Collected data entries
· · · · · · ·
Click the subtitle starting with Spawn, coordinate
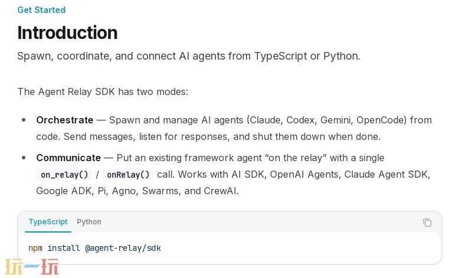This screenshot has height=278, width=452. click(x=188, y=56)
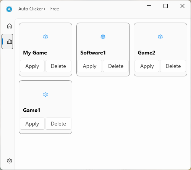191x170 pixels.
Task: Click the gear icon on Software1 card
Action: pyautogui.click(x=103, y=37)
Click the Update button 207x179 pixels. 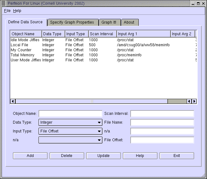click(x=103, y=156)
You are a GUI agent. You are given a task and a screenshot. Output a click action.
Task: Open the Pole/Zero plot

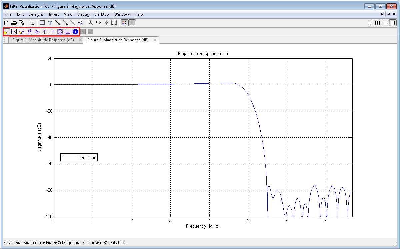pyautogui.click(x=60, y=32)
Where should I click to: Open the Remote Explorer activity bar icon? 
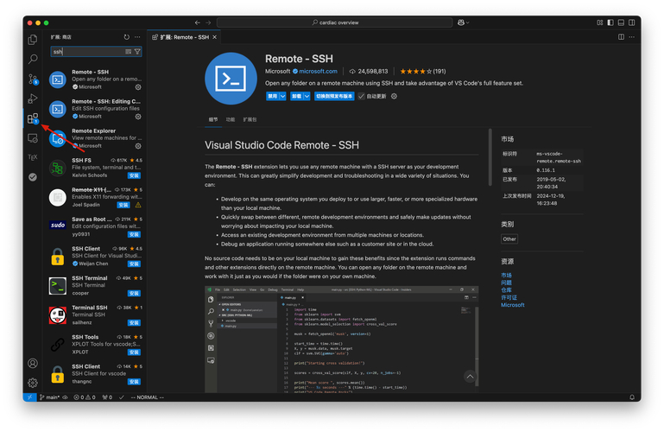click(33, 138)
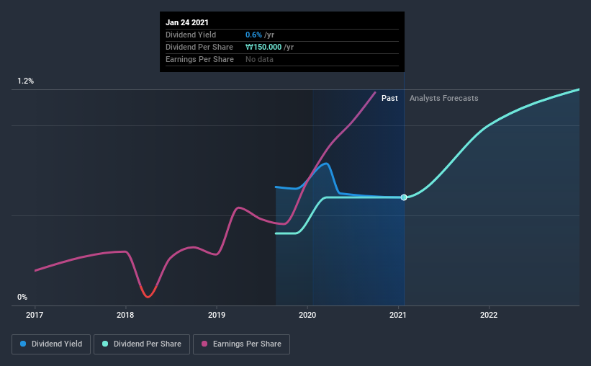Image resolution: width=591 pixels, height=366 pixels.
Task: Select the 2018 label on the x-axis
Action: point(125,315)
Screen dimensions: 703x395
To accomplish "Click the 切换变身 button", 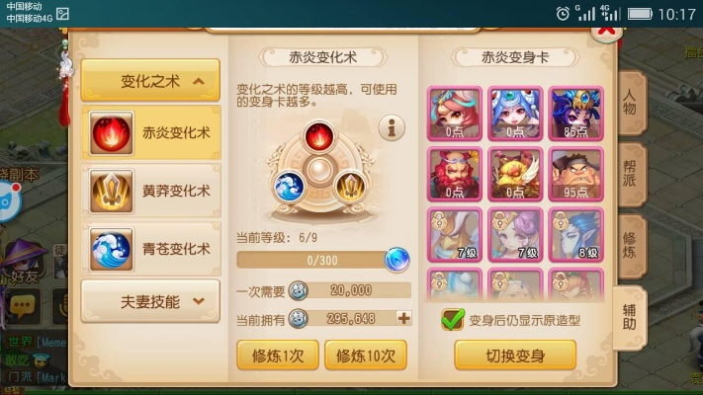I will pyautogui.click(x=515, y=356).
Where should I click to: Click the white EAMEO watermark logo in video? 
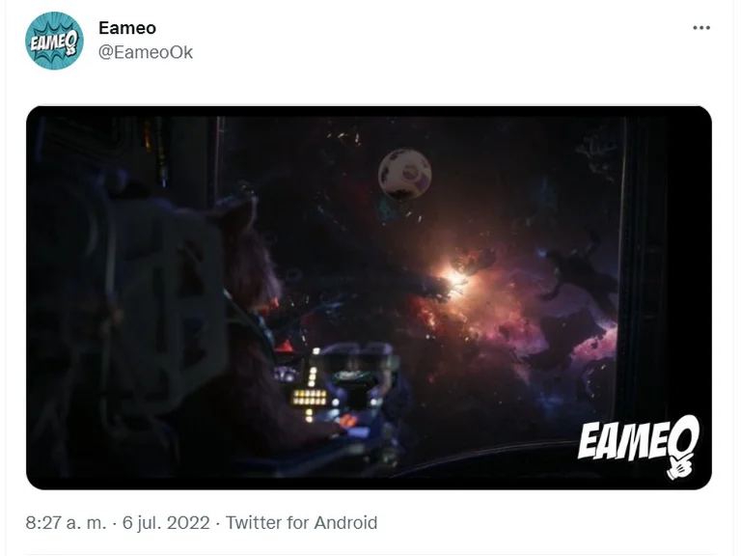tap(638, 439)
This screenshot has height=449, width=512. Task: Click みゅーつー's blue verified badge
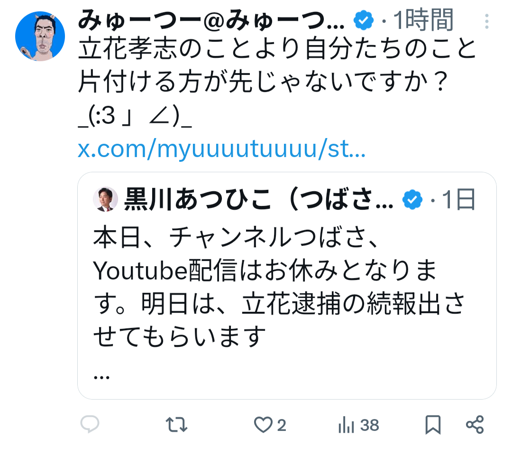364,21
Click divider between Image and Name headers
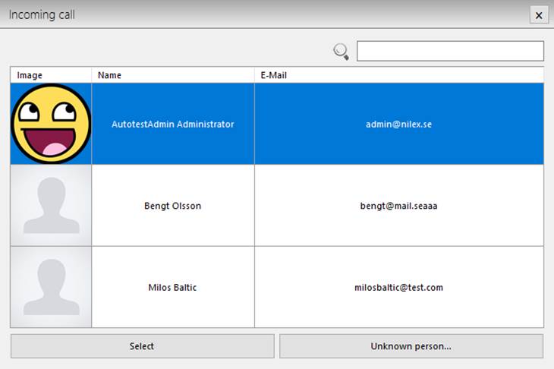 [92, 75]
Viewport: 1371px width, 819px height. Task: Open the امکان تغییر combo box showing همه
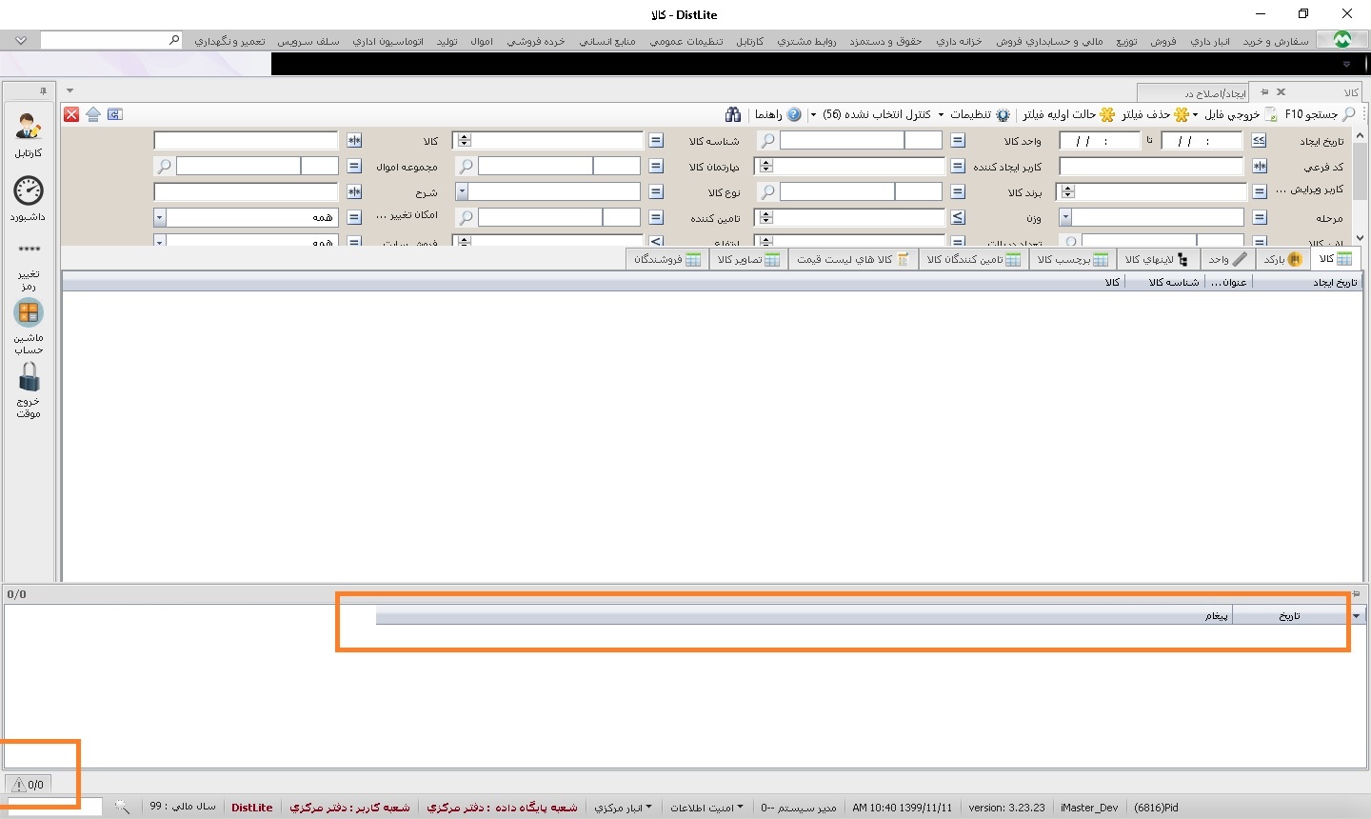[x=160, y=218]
· · · · · · ·
* **What is being asked**
Retype exactly the lines from the one containing "Where should I click to: Click" through the last line of the records above, both included, and leave out any pictures.

* **Solved problem**
Where should I click to: Click the white EAMEO watermark logo in video? 
tap(638, 439)
This screenshot has height=449, width=512. Task: Click みゅーつー's blue verified badge
364,21
Click divider between Image and Name headers
 [92, 75]
Viewport: 1371px width, 819px height. Task: Open the امکان تغییر combo box showing همه
[x=160, y=218]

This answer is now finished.